Jane Horrocks as wife Max is a more remote figure and it’s not until much later in the play that her part of the story really comes to life, but when it does, her quiet housewife exterior belies a much harder centre. In retrospect Horrocks suggests that Max acted hastily, that her past actions are a source of much regret, but in the flashback scenes with Nick we see instead a woman choosing to act decisively, at a loss how to proceed and taking the only course of action she thinks will work. And while Max is less overtly emotional than her husband, Horrocks suggests the mutual pretence between the couple in order to survive.

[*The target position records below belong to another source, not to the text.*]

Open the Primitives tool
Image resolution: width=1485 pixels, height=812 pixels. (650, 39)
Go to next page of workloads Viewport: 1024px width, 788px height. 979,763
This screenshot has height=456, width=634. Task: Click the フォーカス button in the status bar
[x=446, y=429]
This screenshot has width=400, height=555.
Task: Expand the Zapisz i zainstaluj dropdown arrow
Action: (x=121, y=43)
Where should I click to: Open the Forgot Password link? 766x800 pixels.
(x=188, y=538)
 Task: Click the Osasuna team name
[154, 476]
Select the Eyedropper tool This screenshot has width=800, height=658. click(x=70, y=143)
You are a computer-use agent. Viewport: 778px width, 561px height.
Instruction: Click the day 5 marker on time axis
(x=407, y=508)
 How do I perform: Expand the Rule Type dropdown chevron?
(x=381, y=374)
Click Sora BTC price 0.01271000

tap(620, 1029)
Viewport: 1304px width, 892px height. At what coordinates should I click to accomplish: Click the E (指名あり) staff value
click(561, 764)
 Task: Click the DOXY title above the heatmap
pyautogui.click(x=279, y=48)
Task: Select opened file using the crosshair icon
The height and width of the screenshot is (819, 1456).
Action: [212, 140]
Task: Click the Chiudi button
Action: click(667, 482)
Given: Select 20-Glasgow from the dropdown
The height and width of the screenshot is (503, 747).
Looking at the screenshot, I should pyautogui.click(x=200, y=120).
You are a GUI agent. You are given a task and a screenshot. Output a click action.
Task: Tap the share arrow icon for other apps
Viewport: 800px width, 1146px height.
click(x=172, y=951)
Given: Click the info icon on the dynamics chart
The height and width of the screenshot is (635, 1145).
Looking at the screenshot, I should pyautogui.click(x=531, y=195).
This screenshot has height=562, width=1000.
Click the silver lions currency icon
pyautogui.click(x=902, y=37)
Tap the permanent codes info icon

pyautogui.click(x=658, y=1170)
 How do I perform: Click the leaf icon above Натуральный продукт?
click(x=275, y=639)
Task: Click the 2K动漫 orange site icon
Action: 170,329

Playing both Jan and Nick is demanding for Brian Vernel who frequently switches character between scenes to considerable effect. His Jan is almost imperceptibly human, and in keeping with the subtle approach taken to the rest of the play, there are no overt references to his mechanical interior, no attempt at a synthesised voice or juddering cyberman movements, which is entirely the right call. Instead, Jan’s purposefully bland personality is only slightly heightened, just out of joint with everyone else to draw attention to his status, and Vernel elicits much of the humour from Jan’s shocking malfunctions.

By contrast as Nick, he is a grouchy, frustrated and troubled young man, eager to escape the cloying attentions of his parents and fully, complicatedly human. Far from the perfect image presented by neighbour Amy (Shaniqua Okwok) who wins a place at Oxford, Vernel’s Nick is on a parallel track to self-destruction. What is so interesting about Eccleshare’s writing and Vernel’s performance is that for all his complications, the audience is encouraged to see that the flesh and blood Nick is preferable to his robotic replacement, however much pain he causes.

In what has been a slightly over-earnest Winter season for the Royal Court, Instructions for Correct Assembly is their best show since Anatomy of a Suicide last summer, and both use a family structure as the basis for explaining the long-term effects of grief and loss. Eccleshare’s play could lose the slightly awkward choreographed movement sections between scenes which has the actors robotically shuffling around, the only misfire in an otherwise restrained and thoughtfully created piece that questions why we all strive so hard to suggest a veneer of perfection. Perhaps because, underneath all those layers of polish, there are truths we just don’t want to face.